During our experiment, as shown by the red solid line in Fig. 5(b), the grating-mirror gap within the tiled grating leads to a spectral gap around the center wavelength in the spectrum of the pulse. According to previous works [32], this spectral gap is relevant to the beam diameter. In our experiment, the beam diameter is around 15mm, and the spectral gap is obvious. However, for larger beam diameters, this spectral gap will be smeared out. Besides, we can find that the reflection efficiency of the mirror within the tiled grating reduces the intensities of longer wavelength components. These two factors cause a modulation to the spectrum of the pulse compressed by the tiled grating compressor. The influence of this spectral modulation on the pulse profile has already been simulated in our previous works [33], and it will not lead to an obvious pulse distortion, except a tiny pulse broadening. However, the overall energy throughput for the compressor will decrease, and an around 13% extra energy loss is observed in our experiment. This energy loss could be reduced to only around 5% by increasing the reflection efficiency of the mirror, for example replacing the silver mirror with a multilayer dielectric mirror.

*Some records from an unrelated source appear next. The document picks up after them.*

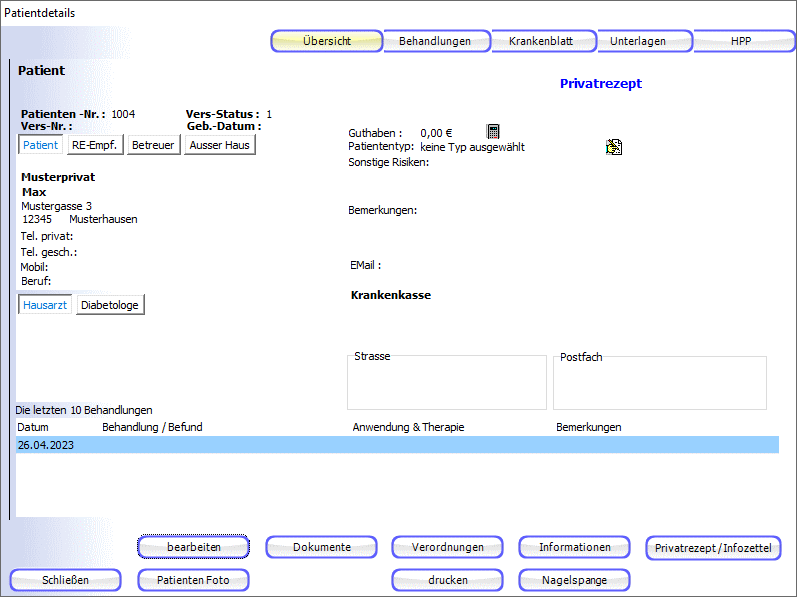
Task: Switch to the Betreuer address tab
Action: click(153, 145)
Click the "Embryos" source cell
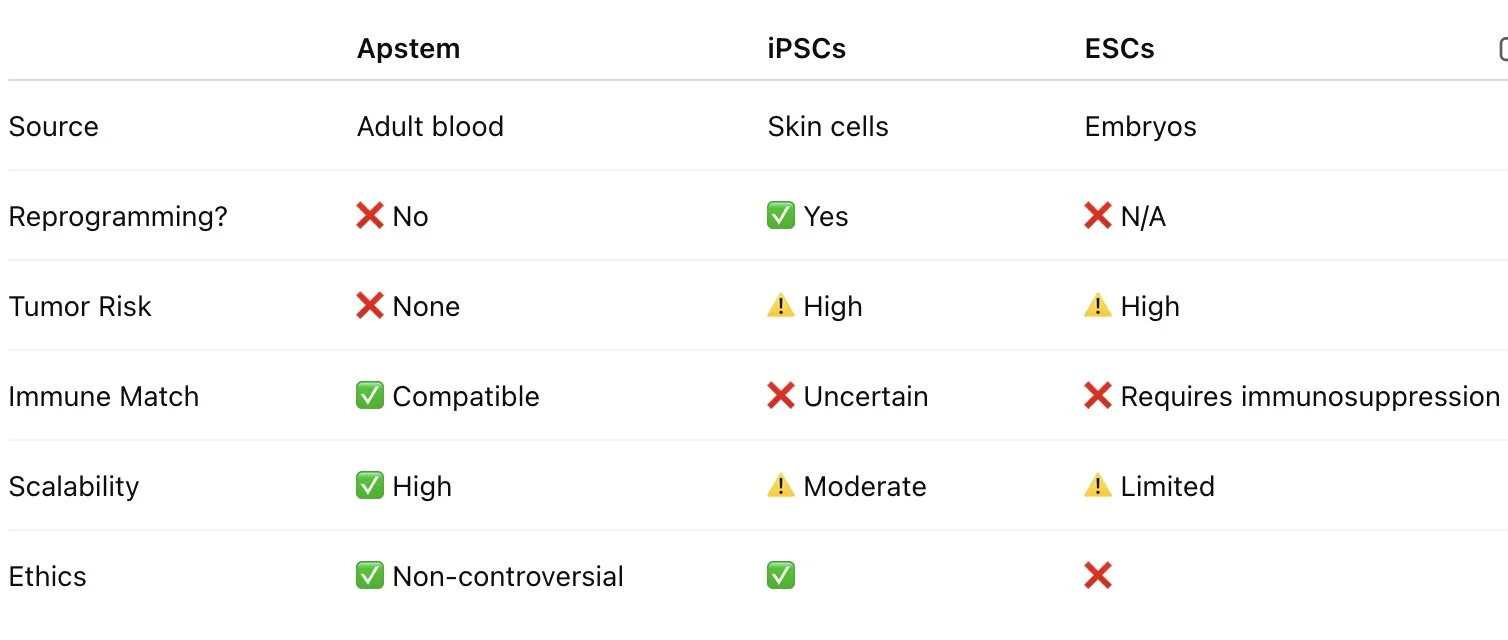This screenshot has height=640, width=1508. pyautogui.click(x=1140, y=127)
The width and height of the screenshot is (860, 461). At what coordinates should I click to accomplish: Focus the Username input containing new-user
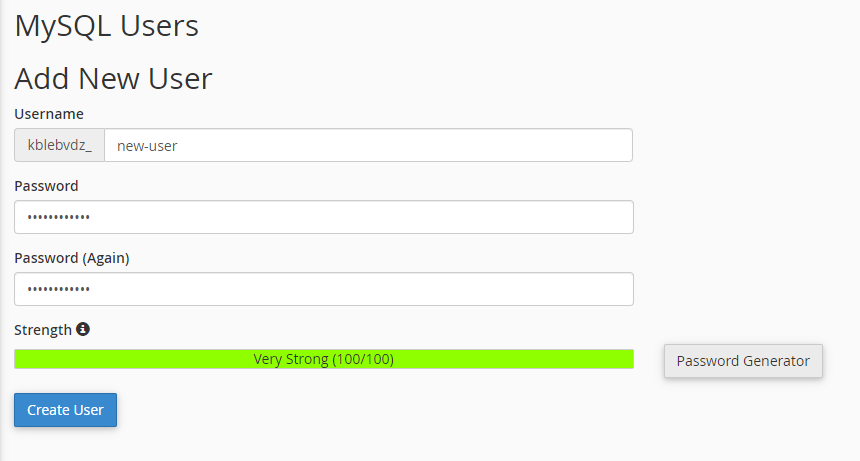tap(368, 145)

As shown in Fig. 5(a), for measurement pulses in the two sets of experiments, there is a small pre-pulse before the main pulse, which is caused by the small amount of the uncompensated third-order dispersion. For the tiled grating (in the second round experiment), the power of the pre-pulse increases, and an overlap in time domain occurs between the pre-pulse and the main pulse. This small distortion is mainly relevant to the spectral phase distortion, as well as the tiny broadening of the main pulse caused by the spectral modulation. As shown in Fig. 5(b), compared with the spectral phase obtained in the first round experiment (with the single grating), the spectral phase achieved in the second round experiment (with the tiled grating) has several sharp changes around the center wavelength. This spectral phase distortion is caused by the grating-mirror gap, which cannot be completely avoided for a tiled grating. Therefore, this temporal and spectral phase distortion should be considered while a tiled grating design is introduced in a femtosecond laser.

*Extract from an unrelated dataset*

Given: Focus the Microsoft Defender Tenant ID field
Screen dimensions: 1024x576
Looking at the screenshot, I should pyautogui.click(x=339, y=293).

In this demonstration only the second grating in the compressor is an tiled grating due to a small beam diameter. In a 10PW femtosecond laser, the beam diameter will be around 600mm, and accordingly the effective optical size of each grating should be doubled by this method. For the engineering consideration, we have already discussed and analized the potential problems: pulse overlap [27], zeroth-order reflection beam [30, 34 ], tiling stability [30] and spectrum amplitude modulation [28, 33 ] theoretically and experimentally in our previous works, and these will not lead to unacceptable adverse influences.

6. Conclusions

In conclusion, we have introduced the demonstration result of a pulse compression experiment with a tiled grating compressor in a deep-chirped Ti:sapphire CPA laser. A >1ns chirped pulse is compressed to 27.3fs, which is 1.08 × Fourier-transform-limit. And the spectral phase distortion over the 80nm spectrum of the pulse is only 4rad. The long-term test shows the pulse duration could operate at 30fs with a standard deviation of 1.24fs. And the beam outputted by the tiled grating compressor could be focused to a 160μm focal spot, which is 1.22 × diffraction-limit. To the best of our knowledge, this is the shortest compression pulse achieved by a tiled grating compressor in a high power femtosecond CPA laser. In the future, this compressor structure will be introduced in our femtosecond PW-class laser to solve the grating-size-limited problem for achieving a higher peak power.